Sentebale’s focus remains where it has always been: the children and young people of Lesotho and Botswana.”

The bleak irony

This lawsuit tells us less about Prince Harry than it does about what Sentebale has become under Sophie Chandauka. For an organisation that has already acknowledged financial strain and fundraising pressure, the optics are bleak. Trustees lost confidence in the chair. Most of the London staff were later laid off. The regulator ordered governance fixes. And now the charity is locked in a public defamation fight with one of its co-founders. Whatever the legal merits, that is not the picture of a stable institution quietly focused on its mission.

It also leaves Chandauka with a credibility problem of her own making. She has previously suggested that Harry’s presence had become a fundraising problem and that his association with the charity was damaging. Now, Sentebale’s line is that the fallout from his departure caused reputational and operational harm. Those arguments sit very awkwardly together. If Harry was such a liability, why is his exit now being treated as a blow to the organisation? If he was bad for the brand, why is the brand now suffering so badly without him? Which is it?
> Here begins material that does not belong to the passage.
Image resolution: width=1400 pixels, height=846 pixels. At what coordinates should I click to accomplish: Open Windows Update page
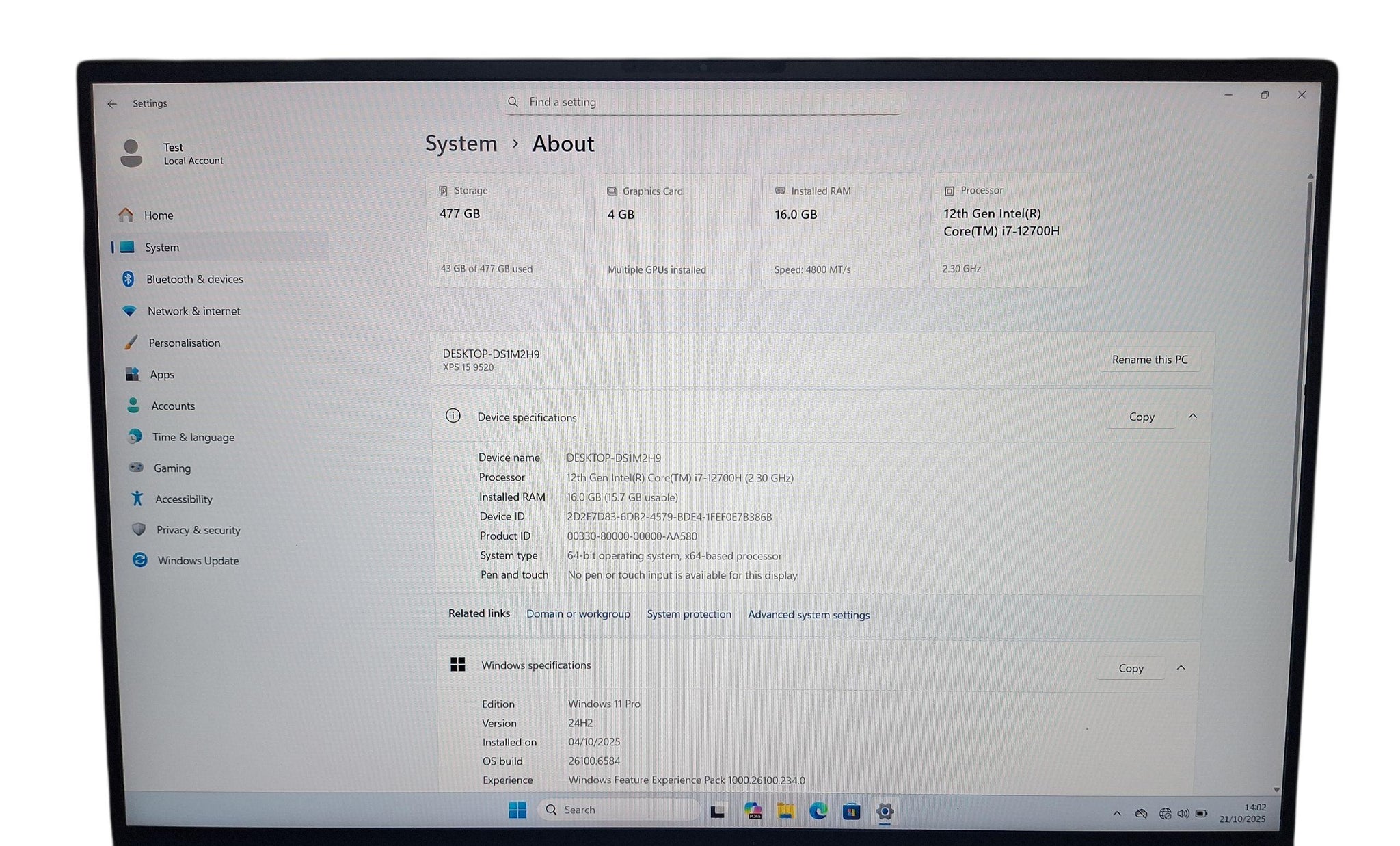pos(198,561)
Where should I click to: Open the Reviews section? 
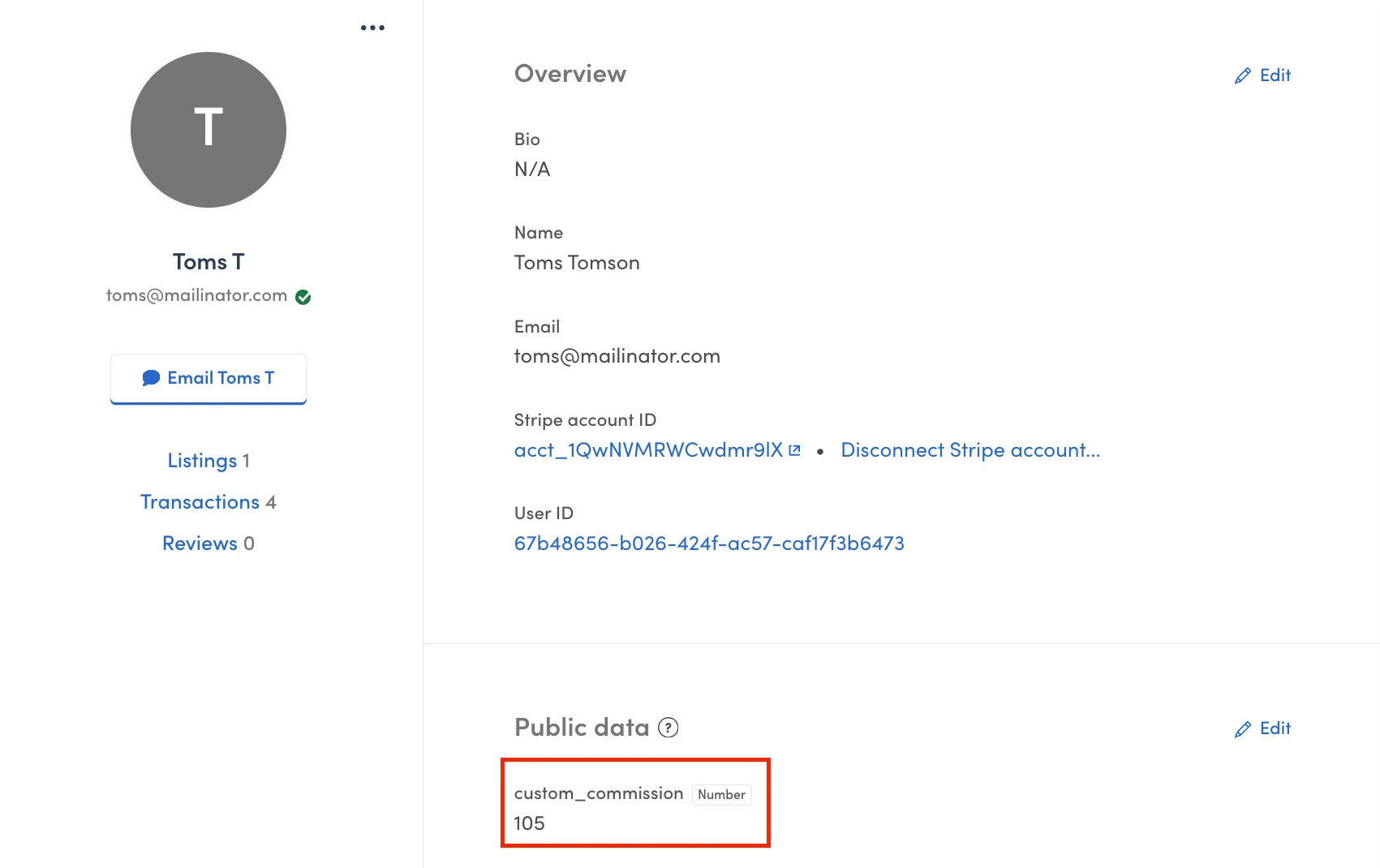click(x=200, y=543)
That contradiction is hard to ignore, especially because Sentebale has also tried to project resilience and stability. If the funding position is as strong as leadership has implied, this legal escalation looks strangely theatrical. If the charity is under real financial pressure, the optics look worse still. Either way, suing a co-founder who no longer wants to be part of the organisation does not project confidence. It projects crisis.

In my view, this has all the hallmarks of a headline-grabbing legal move designed to change the subject and buy time before Sentebale’s finances face tougher scrutiny. Lawsuits do not restore trust on their own. They do not tidy up governance failures. And they do not erase the fact that the regulator already found weaknesses at the heart of this mess.

Editor’s Note:

This article reflects the author’s views and was written in good faith on a matter of public interest. It is based on publicly available information and official documents. Any criticism or interpretation in the piece is presented as opinion, not as an attempt to defame or mislead. Anyone considering a legal challenge should bear in mind that defamation claims require more than disagreement, and must show that the statements are false and not fair comment based on the available facts.